Sebagai perbandingan, Sunoto mencontohkan saat ini ekspor furnitrut Vietnam sudah mencapai 5,2 miliar dollar AS. Jika birokrasi tidak berbelit, seharusnya nilai ekspor furnitur saat ini sudah mencapai 10 miliar dollar AS. Namun nyatanya, ekspor furnitur Indonesia belum mencapai 2 miliar dollar AS.
“Kalau China, terlalu jauh (perbandingannya). Itu (nilai ekspor China) masih sangat fantastis. Nilainya sekitar 40-50 miliar dollar AS,” imbuh Sunoto. Pelonggaran peraturan legalitas kayu menurunkan biaya produksi bervariasi pada tiap-tiap skala usaha. “Tapi paling tidak, buat pengusaha itu sistem atau regulasi yang ada itu, yang kami tuntut adalah tidak ada biaya dan prosedurnya simple,” pungkas Sunoto.
Pemerintah melalui Menteri Perdagangan mengeluarkan peraturan yang mempermudah sertifikasi legalitas kayu, guna menggenjot ekspor produk kayu. Peraturan tersebut yakni Peraturan Menteri Perdagangan No. 97/M-DAG/PER/12/2014 tentang Ketentuan Ekspor Produk Industri Kehutanan. Peraturan ini merupakan sinergi tiga kementerian yakni Kementerian Perdagangan, Kementerian Perindustrian, serta Kementerian Lingkungan Hidup dan Kehutanan.
“Melalui sinergi kementerian ini, kami berharap terjadi peningkatan ekspor produk industri kehutanan seperti mebel dan kerajinan,” ucap Menteri Perdagangan Rachmat Gobel, di Jakarta, Senin (29/12/2014).
Untuk melengkapi peraturan tersebut, Kementerian LHK juga menerbitkan Peraturan Menteri Lingkungan Hidup dan Kehutanan No. P.95/Menhut-II/2014 tentang Perubahan atas Peraturan Menteri Kehutanan No. P.43/Menhut-II/2014 tentang Penilaian Kinerja Pengelolaan Hutan Produksi Lestari dan Verifikasi Legalitas Kayu pada Pemegang Izin atau pada Hutan Hak.
“Pada Permen-LHK ini persyaratan Sistem Verifikasi Legalitas Kayu (SVLK) bagi Industri Kecil dan Menengah (IKM) pemilik Eksportir Terdaftar Produk Industri Kehutanan (ETPIK) mebel/furnitur menjadi disederhanakan. Tujuannya agar tidak memberatkan atau membebani.
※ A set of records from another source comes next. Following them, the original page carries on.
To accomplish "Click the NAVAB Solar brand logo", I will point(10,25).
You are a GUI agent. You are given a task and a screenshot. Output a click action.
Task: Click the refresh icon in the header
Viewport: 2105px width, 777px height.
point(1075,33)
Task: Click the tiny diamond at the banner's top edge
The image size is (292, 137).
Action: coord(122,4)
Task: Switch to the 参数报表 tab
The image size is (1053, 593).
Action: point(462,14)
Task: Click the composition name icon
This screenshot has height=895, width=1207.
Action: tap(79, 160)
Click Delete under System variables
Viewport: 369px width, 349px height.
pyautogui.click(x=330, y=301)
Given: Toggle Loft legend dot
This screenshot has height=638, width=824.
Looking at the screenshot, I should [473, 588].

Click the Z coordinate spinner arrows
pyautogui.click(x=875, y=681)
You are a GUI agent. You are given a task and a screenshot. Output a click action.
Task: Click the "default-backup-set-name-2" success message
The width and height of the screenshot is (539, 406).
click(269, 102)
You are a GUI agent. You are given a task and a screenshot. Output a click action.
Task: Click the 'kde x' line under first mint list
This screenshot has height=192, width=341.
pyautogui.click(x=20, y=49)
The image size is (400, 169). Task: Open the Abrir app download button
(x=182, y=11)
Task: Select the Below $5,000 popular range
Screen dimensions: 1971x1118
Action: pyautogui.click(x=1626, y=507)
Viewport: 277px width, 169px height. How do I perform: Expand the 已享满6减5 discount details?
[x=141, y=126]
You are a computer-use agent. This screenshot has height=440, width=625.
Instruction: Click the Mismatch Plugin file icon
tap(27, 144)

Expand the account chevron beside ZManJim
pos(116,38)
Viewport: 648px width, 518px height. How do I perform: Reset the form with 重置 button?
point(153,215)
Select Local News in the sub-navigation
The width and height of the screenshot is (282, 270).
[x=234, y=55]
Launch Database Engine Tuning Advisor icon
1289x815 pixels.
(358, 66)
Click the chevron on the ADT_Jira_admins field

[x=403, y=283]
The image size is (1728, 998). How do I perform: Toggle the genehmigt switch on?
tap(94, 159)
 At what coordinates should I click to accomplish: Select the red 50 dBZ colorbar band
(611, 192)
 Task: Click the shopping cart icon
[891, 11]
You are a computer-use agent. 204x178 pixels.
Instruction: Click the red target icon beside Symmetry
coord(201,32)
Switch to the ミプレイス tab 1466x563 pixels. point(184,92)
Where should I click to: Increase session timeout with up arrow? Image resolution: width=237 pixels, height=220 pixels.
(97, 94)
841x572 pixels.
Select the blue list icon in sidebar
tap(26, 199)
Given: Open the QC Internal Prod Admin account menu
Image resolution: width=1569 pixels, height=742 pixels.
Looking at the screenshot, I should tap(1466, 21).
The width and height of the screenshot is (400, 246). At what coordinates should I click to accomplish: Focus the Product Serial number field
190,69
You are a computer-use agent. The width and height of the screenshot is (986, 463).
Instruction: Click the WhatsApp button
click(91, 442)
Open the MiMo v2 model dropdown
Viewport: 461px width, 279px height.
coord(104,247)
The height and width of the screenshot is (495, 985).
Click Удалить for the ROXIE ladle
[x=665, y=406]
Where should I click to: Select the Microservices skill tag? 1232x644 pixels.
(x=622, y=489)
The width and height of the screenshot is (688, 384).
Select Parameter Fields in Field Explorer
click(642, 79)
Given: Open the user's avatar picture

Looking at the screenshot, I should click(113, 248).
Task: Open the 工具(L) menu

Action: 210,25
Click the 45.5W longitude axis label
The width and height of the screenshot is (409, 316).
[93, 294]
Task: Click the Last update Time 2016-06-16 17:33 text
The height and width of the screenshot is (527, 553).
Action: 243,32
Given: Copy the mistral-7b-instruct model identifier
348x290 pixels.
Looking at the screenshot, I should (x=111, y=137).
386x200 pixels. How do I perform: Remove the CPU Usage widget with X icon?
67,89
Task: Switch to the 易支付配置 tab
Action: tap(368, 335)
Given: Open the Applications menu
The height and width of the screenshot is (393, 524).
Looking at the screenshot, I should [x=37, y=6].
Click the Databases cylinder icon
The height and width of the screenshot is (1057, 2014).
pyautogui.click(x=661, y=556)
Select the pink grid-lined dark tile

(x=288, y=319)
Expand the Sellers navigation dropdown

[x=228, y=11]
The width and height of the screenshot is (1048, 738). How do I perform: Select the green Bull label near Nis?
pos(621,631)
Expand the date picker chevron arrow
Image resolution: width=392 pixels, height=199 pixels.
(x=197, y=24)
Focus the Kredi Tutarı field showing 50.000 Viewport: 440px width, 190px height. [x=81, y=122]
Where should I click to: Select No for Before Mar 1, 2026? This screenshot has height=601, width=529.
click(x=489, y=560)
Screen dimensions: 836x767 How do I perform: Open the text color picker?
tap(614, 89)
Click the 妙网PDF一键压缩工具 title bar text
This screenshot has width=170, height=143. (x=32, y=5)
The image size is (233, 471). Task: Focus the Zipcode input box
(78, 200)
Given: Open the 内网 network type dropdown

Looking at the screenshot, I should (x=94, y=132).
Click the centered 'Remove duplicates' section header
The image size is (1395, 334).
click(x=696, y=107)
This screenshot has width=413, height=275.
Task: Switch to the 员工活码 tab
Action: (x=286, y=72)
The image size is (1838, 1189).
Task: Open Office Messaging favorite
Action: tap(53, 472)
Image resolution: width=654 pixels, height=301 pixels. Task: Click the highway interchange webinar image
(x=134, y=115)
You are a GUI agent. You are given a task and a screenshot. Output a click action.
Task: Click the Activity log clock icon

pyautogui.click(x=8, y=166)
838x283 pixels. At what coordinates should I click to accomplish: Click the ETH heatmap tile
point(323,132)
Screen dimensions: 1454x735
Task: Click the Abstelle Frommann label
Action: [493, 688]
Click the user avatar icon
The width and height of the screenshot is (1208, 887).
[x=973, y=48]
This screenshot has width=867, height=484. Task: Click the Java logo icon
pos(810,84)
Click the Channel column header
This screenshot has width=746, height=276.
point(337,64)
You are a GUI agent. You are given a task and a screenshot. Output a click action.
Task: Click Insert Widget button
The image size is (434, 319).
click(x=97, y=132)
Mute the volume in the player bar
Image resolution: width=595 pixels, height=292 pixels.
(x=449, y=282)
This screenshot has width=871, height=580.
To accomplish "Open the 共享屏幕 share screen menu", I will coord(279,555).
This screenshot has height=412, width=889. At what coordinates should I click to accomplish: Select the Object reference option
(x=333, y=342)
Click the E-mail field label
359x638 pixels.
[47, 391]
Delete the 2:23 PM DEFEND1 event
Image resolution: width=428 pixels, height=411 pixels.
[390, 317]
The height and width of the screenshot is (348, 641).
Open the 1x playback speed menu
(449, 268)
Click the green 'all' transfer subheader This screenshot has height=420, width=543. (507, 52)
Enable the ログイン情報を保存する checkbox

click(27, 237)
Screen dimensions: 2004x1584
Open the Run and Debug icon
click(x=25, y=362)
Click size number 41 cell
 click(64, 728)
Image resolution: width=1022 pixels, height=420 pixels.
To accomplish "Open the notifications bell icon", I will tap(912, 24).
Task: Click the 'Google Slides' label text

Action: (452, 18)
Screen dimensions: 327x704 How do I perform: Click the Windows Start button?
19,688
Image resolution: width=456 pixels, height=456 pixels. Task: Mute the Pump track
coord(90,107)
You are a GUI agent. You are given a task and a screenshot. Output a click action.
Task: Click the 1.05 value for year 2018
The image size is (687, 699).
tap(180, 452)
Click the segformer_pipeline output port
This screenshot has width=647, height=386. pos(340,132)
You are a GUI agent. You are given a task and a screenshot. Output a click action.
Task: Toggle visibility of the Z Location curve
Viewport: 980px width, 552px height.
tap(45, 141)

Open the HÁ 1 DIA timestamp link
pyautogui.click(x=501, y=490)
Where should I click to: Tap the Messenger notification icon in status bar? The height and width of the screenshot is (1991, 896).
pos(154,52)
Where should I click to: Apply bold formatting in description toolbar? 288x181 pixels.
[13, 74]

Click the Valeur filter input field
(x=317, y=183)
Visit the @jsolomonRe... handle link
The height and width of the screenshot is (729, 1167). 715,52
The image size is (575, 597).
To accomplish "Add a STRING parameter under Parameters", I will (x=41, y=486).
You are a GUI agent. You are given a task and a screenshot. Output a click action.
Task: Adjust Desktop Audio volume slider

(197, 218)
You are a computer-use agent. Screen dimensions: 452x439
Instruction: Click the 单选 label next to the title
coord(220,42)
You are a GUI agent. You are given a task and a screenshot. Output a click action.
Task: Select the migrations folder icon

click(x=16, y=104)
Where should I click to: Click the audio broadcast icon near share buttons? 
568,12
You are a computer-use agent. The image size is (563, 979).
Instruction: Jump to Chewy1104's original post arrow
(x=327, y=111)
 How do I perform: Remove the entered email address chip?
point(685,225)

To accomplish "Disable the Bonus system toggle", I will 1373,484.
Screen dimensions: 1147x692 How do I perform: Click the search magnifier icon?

Namun, hal itu tetap mendukung kelancaran ekspor produk kayu yang memenuhi SVLK,” imbuh Rachmat.
Menurut Rachmat, Permendag baru ini ditetapkan sebagai tindak lanjut dari hasil pertemuan tiga Menteri, yaitu Menteri Perdagangan Rachmat Gobel, Menteri Lingkungan Hidup dan Kehutanan Siti Nurbaya, serta Menteri Perindustrian Saleh Husin bersama para Kepala Dinas Perindustrian dan Perdagangan, dunia usaha, dan Asosiasi Mebel dan Kerajinan Indonesia (AMKRI) pada 27 November 2014 lalu.
Pertemuan tersebut dilaksanakan guna menyikapi keluhan terkait SVLK yang dirasa memberatkan bagi IKM. Menurut Sunoto, Ketua Umum Asosiasi Mebel Kayu dan Rotan Indonesia (AMKRI) untuk mengembangkan industri furnitur dan kayu memang sudah seharusnya ada koordinasi antar kementerian, ditambah kerjasama dengan pelaku usaha.
“Saya merasa bahagia, di akhir 2014 ini mudah-mudahan kita menutup ha yang tidak begitu menggembirakan. Mudah-mudahan di bawah Pak Menteri Rachmat ekspor kita selalu meningkat dan mendapat rahmat,” ujar Sunoto.
Menteri Rachmat Gobel telah menargetkan nilai ekspor meningkat 300 persen selama lima tahun ke depan. Khusus untuk furnitur nilai ekspor dipatok naik 300 persen, dari sekitar 1,7 miliar dollar AS pada 2014 menjadi 5,1 miliar dollar AS pada 2019 mendatang.